Pedro Cuang seguía colgado de una viga del techo y de su boca salía la punta de una lengua pálida y marcada por la mordida de sus propios dientes. Estaba en cueros y en el piso había un charco de mierda, orines y manchas de sangre. El Conde estudió el cadáver un minuto: «Es el chino más flaco que he visto en mi vida», pensó.
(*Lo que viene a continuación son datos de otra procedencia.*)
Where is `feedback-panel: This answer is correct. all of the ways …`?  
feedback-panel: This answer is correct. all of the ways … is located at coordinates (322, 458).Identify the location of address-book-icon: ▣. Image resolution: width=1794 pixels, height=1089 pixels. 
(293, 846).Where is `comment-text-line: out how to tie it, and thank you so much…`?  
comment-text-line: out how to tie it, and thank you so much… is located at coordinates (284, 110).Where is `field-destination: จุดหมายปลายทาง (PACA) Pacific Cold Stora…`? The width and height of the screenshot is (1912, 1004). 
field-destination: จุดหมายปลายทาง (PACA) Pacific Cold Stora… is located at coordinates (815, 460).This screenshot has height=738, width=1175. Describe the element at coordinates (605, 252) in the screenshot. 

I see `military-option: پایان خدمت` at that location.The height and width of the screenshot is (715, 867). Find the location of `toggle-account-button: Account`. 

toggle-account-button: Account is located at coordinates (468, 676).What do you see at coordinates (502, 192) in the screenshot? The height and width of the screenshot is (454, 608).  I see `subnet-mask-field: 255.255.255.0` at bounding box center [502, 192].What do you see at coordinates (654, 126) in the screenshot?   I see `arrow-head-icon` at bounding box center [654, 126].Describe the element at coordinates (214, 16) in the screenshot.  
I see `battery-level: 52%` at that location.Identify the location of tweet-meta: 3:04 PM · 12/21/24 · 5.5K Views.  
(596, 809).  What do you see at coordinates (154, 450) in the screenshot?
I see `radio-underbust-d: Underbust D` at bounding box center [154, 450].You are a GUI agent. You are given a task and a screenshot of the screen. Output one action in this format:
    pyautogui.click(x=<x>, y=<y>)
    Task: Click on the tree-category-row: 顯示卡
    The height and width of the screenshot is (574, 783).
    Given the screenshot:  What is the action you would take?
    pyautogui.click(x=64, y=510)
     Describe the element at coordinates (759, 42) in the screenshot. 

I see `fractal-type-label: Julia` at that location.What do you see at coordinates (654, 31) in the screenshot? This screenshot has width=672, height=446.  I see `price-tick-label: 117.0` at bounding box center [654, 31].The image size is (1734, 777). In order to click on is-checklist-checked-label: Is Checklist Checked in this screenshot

– Y ahora viene algo que a lo mejor tú puedes saber, Juan: a Pedro le habían cortado el dedo índice de la mano izquierda y en el pecho, con una cuchilla o con una navaja muy afilada, le habían hecho un círculo con dos flechas que formaban una cruz, y en cada cuadrícula habían puesto unas cruces más pequeñas, como si fueran signos de sumar…, ¿me entiendes? «Mira», le había dicho entonces el sargento Manuel Palacios, mostrándole una bolsita de nailon que recogió de la mesa del fogón. Cuando lo tocó el vecino de al lado, el que lo descubrió, se le cayó esto de la mano derecha.